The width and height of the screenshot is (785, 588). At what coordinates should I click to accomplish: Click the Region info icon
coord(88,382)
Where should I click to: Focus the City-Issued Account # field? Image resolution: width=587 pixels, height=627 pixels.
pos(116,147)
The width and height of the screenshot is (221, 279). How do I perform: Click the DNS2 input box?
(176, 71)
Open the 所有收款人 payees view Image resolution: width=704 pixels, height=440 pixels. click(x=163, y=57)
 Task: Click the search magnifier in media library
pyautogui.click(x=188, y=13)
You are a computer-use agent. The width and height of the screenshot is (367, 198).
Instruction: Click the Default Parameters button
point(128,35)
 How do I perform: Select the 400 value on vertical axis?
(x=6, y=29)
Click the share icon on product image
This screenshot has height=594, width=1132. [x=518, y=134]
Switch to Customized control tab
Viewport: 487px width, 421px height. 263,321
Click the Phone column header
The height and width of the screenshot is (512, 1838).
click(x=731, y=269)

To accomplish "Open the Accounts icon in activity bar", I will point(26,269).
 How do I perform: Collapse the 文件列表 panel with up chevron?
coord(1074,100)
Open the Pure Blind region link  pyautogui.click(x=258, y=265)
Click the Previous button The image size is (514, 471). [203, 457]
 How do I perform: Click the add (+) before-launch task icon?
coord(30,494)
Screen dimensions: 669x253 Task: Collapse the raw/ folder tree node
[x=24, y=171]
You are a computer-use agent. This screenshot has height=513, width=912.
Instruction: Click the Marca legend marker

================

Reproduce, word for word, the entries above, from the line that contains "Switch to Customized control tab" through the last line of the entries, with both ends included.

Response ->
Switch to Customized control tab
Viewport: 487px width, 421px height. 263,321
Click the Phone column header
The height and width of the screenshot is (512, 1838).
click(x=731, y=269)

To accomplish "Open the Accounts icon in activity bar", I will point(26,269).
 How do I perform: Collapse the 文件列表 panel with up chevron?
coord(1074,100)
Open the Pure Blind region link  pyautogui.click(x=258, y=265)
Click the Previous button The image size is (514, 471). [203, 457]
 How do I perform: Click the add (+) before-launch task icon?
coord(30,494)
Screen dimensions: 669x253 Task: Collapse the raw/ folder tree node
[x=24, y=171]
You are a computer-use agent. This screenshot has height=513, width=912.
Instruction: Click the Marca legend marker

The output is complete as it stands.